— WHAT THE TASK REQUIRES —
Could you reproduce the lines below from the one with "おひとりさま (162, 154)" through the one with "会員規約 (164, 2505)"? Keep both ends and add nothing.

*** INPUT MATERIAL ***

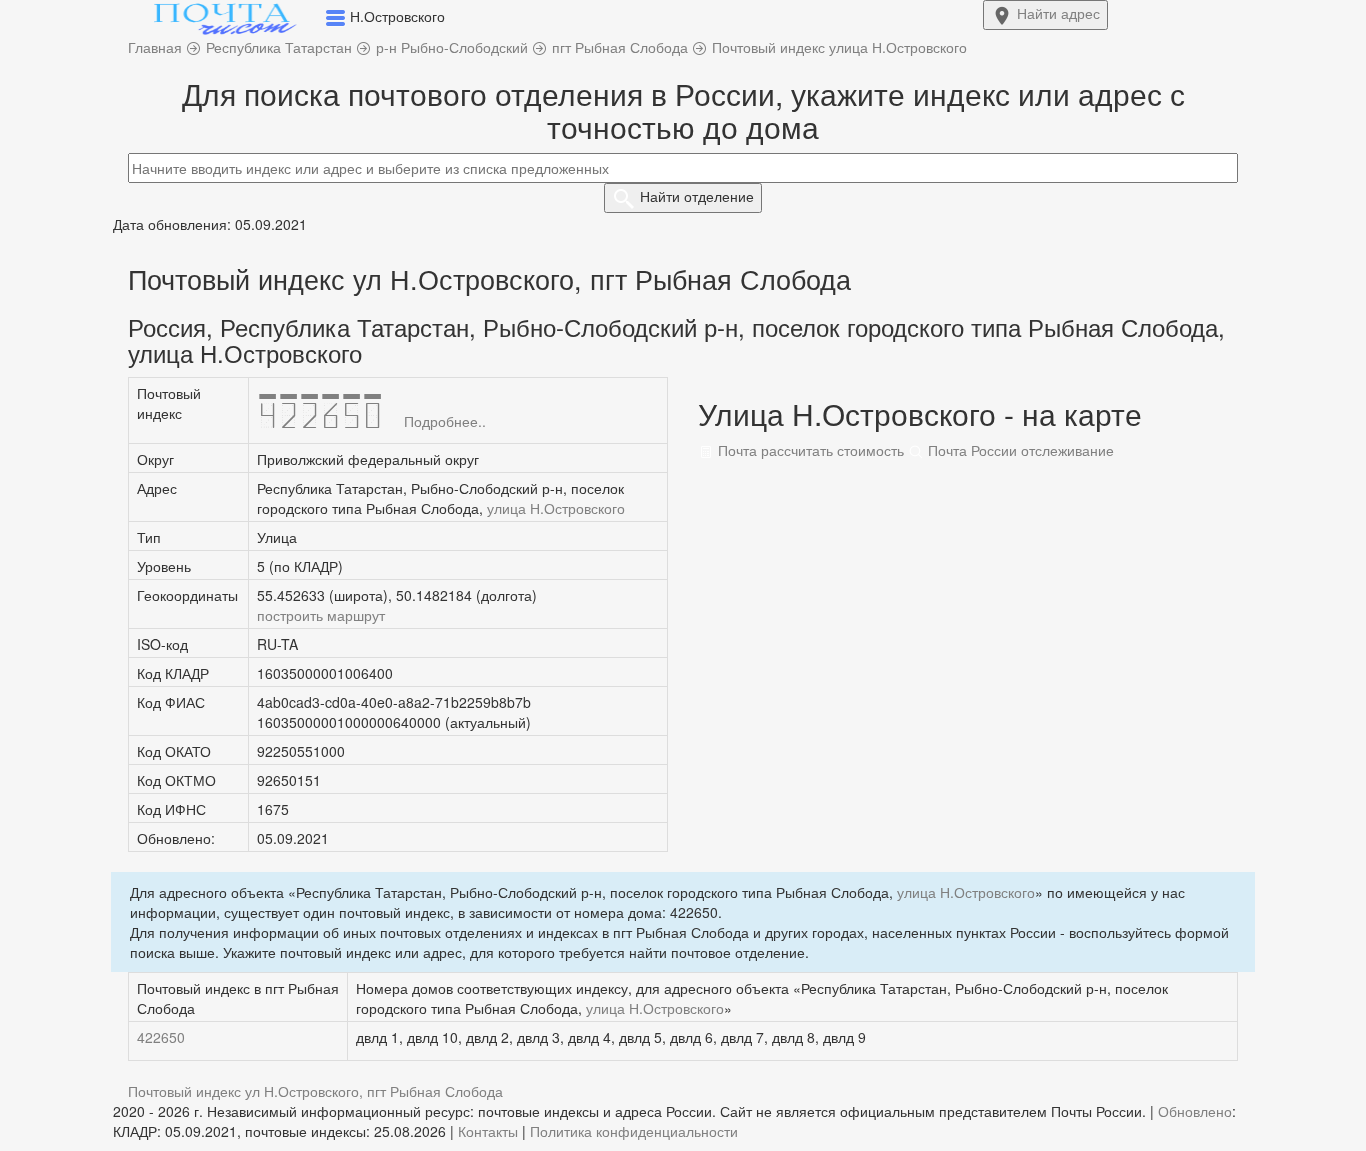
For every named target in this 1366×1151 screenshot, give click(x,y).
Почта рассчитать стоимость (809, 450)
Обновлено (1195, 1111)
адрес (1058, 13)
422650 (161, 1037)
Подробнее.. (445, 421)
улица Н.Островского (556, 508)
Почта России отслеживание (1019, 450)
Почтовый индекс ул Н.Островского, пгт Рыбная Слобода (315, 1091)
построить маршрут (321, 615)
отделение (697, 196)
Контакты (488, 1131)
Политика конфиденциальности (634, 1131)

*** End of INPUT MATERIAL ***
*** INPUT MATERIAL ***

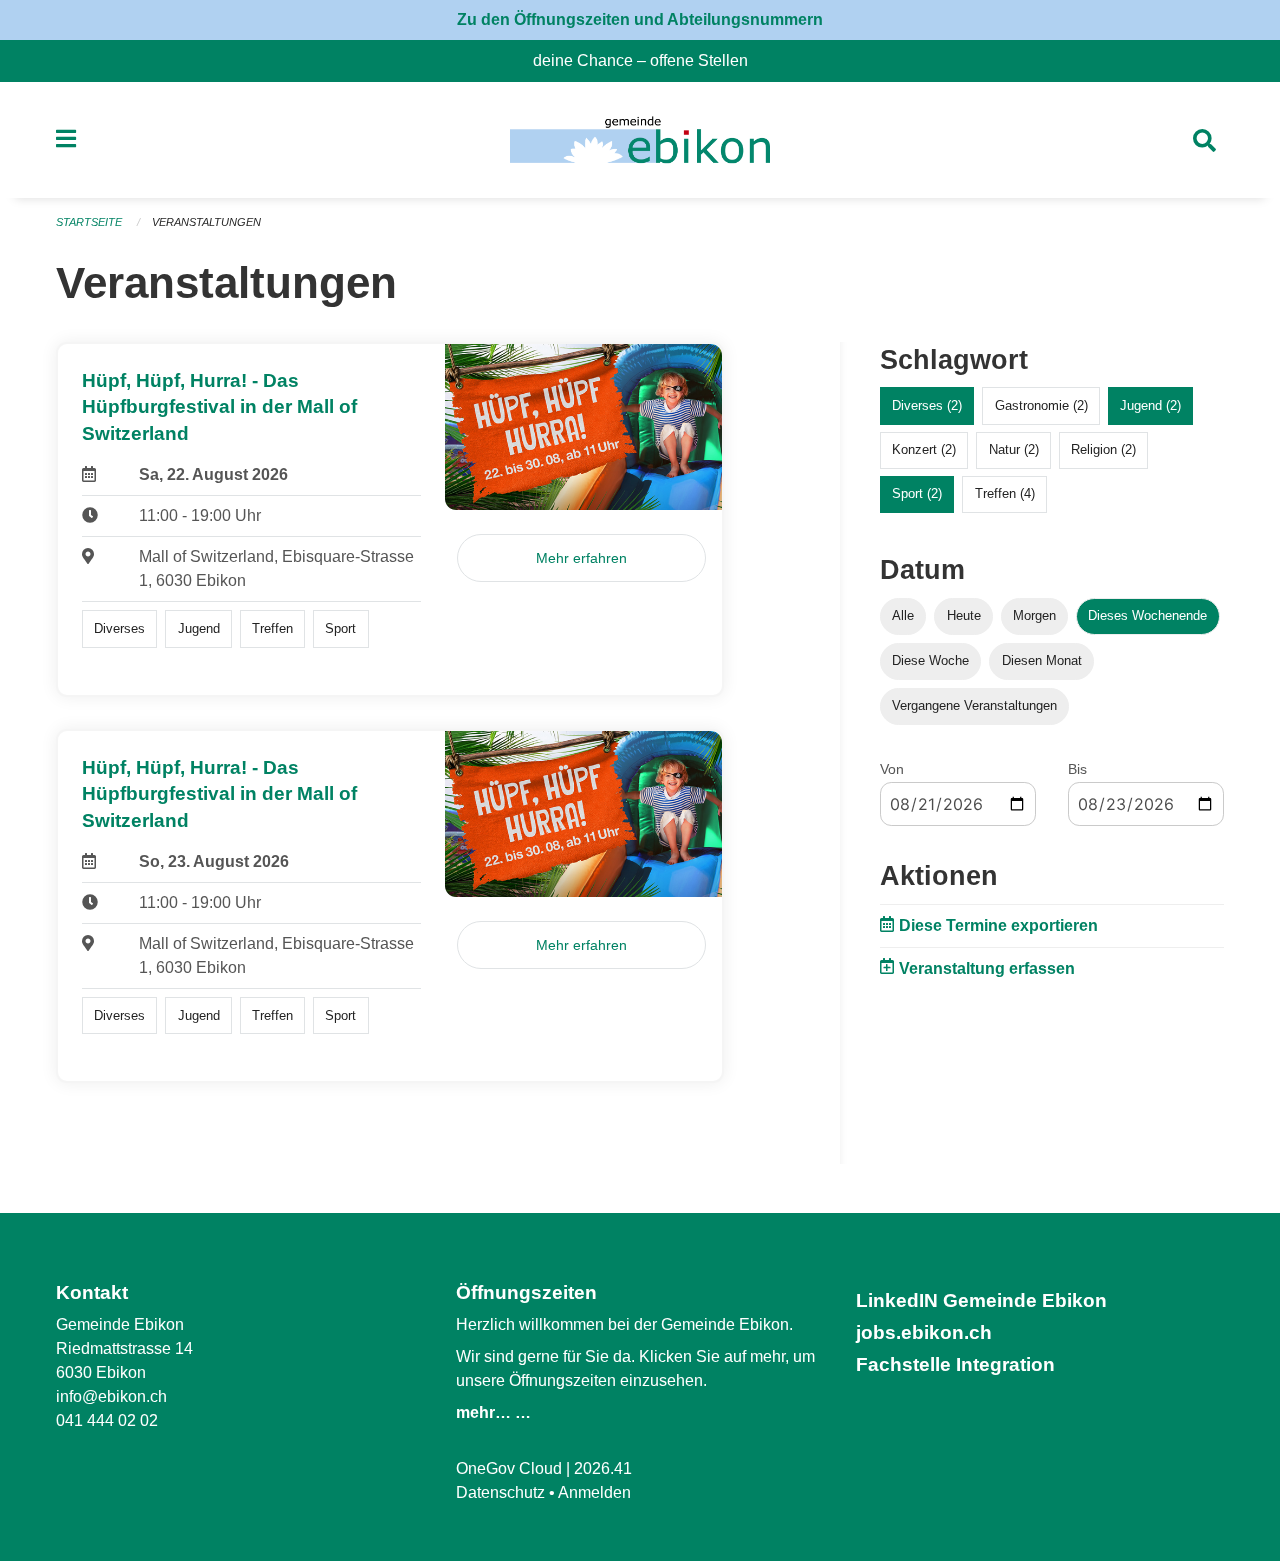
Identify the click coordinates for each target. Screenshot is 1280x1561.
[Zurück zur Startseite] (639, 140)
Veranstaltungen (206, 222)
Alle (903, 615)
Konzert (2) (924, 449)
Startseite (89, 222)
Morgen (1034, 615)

*** End of INPUT MATERIAL ***
*** INPUT MATERIAL ***

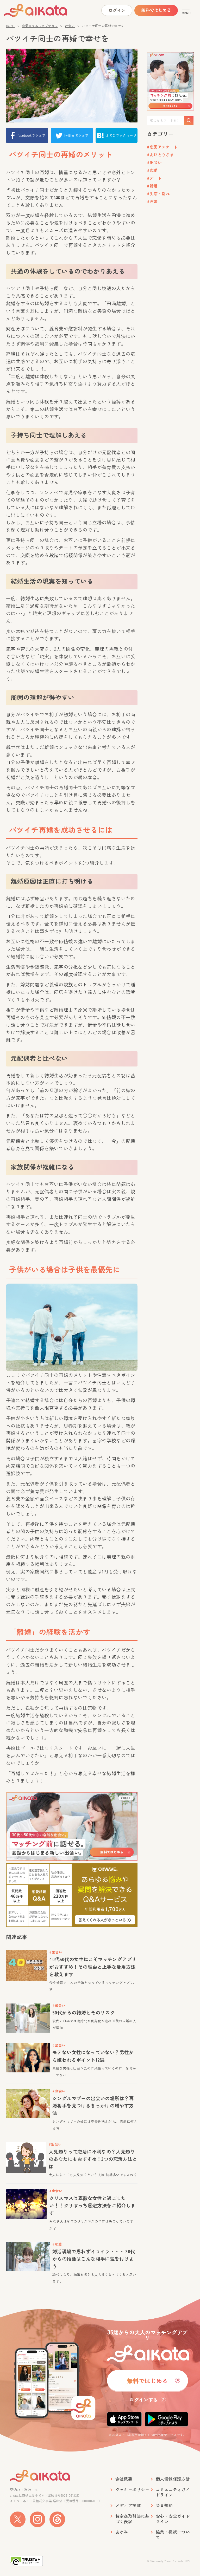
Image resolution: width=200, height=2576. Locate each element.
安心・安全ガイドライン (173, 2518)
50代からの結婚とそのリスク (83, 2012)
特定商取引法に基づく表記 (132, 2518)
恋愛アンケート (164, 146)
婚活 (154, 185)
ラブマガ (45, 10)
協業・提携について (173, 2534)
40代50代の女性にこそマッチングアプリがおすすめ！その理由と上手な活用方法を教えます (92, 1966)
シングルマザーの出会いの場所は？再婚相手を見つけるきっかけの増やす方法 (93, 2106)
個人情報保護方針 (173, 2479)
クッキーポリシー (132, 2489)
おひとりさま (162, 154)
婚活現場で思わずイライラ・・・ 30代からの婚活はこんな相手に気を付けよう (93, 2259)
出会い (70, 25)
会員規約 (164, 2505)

*** End of INPUT MATERIAL ***

— ANSWER —
おひとりさま (162, 154)
婚活現場で思わずイライラ・・・ 30代からの婚活はこんな相手に気を付けよう (93, 2259)
出会い (70, 25)
会員規約 (164, 2505)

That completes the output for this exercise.